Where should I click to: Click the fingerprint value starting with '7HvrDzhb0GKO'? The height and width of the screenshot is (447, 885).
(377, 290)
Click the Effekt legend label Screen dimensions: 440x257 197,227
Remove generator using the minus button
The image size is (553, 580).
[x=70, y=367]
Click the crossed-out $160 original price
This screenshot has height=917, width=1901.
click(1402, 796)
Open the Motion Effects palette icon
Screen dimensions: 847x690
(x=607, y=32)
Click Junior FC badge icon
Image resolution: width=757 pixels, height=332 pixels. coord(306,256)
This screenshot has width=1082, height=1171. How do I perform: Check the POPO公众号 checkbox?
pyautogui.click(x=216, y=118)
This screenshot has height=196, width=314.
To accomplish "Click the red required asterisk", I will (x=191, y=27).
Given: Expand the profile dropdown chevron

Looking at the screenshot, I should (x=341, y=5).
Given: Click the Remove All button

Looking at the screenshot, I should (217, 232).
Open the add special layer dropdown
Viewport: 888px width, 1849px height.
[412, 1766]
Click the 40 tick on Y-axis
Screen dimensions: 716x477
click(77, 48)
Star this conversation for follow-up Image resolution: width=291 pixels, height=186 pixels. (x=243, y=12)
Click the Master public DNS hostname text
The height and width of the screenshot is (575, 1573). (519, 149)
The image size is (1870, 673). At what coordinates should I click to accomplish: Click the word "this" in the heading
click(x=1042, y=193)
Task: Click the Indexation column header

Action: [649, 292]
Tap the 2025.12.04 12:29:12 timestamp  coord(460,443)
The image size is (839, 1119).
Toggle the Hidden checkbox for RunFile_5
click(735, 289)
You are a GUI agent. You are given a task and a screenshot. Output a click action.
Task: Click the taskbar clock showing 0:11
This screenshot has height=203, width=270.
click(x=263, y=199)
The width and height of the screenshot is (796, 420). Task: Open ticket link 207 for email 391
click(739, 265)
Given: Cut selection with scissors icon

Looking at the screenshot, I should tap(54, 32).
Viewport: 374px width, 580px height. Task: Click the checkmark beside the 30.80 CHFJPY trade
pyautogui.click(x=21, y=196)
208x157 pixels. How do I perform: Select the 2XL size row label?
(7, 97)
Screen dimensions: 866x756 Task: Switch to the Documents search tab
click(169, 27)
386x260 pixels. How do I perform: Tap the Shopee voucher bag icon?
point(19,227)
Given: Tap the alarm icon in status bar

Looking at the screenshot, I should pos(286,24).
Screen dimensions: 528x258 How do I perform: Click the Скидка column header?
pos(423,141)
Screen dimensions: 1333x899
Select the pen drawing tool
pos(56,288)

> [TASK DESCRIPTION]
Keeping each line intact, set down the entire listing once more.

> [SOLVED EXERCISE]
Where should I click to: Click the fingerprint value starting with '7HvrDzhb0GKO'? The height and width of the screenshot is (447, 885).
(377, 290)
Click the Effekt legend label Screen dimensions: 440x257 197,227
Remove generator using the minus button
The image size is (553, 580).
[x=70, y=367]
Click the crossed-out $160 original price
This screenshot has height=917, width=1901.
click(1402, 796)
Open the Motion Effects palette icon
Screen dimensions: 847x690
(x=607, y=32)
Click Junior FC badge icon
Image resolution: width=757 pixels, height=332 pixels. coord(306,256)
This screenshot has width=1082, height=1171. How do I perform: Check the POPO公众号 checkbox?
pyautogui.click(x=216, y=118)
This screenshot has height=196, width=314.
To accomplish "Click the red required asterisk", I will (x=191, y=27).
Given: Expand the profile dropdown chevron

Looking at the screenshot, I should (x=341, y=5).
Given: Click the Remove All button

Looking at the screenshot, I should (217, 232).
Open the add special layer dropdown
Viewport: 888px width, 1849px height.
[412, 1766]
Click the 40 tick on Y-axis
Screen dimensions: 716x477
click(77, 48)
Star this conversation for follow-up Image resolution: width=291 pixels, height=186 pixels. (x=243, y=12)
Click the Master public DNS hostname text
The height and width of the screenshot is (575, 1573). (519, 149)
The image size is (1870, 673). At what coordinates should I click to accomplish: Click the word "this" in the heading
click(x=1042, y=193)
Task: Click the Indexation column header

Action: [649, 292]
Tap the 2025.12.04 12:29:12 timestamp  coord(460,443)
The image size is (839, 1119).
Toggle the Hidden checkbox for RunFile_5
click(735, 289)
You are a GUI agent. You are given a task and a screenshot. Output a click action.
Task: Click the taskbar clock showing 0:11
This screenshot has height=203, width=270.
click(x=263, y=199)
The width and height of the screenshot is (796, 420). Task: Open ticket link 207 for email 391
click(739, 265)
Given: Cut selection with scissors icon

Looking at the screenshot, I should tap(54, 32).
Viewport: 374px width, 580px height. Task: Click the checkmark beside the 30.80 CHFJPY trade
pyautogui.click(x=21, y=196)
208x157 pixels. How do I perform: Select the 2XL size row label?
(7, 97)
Screen dimensions: 866x756 Task: Switch to the Documents search tab
click(169, 27)
386x260 pixels. How do I perform: Tap the Shopee voucher bag icon?
point(19,227)
Given: Tap the alarm icon in status bar

Looking at the screenshot, I should pos(286,24).
Screen dimensions: 528x258 How do I perform: Click the Скидка column header?
pos(423,141)
Screen dimensions: 1333x899
Select the pen drawing tool
pos(56,288)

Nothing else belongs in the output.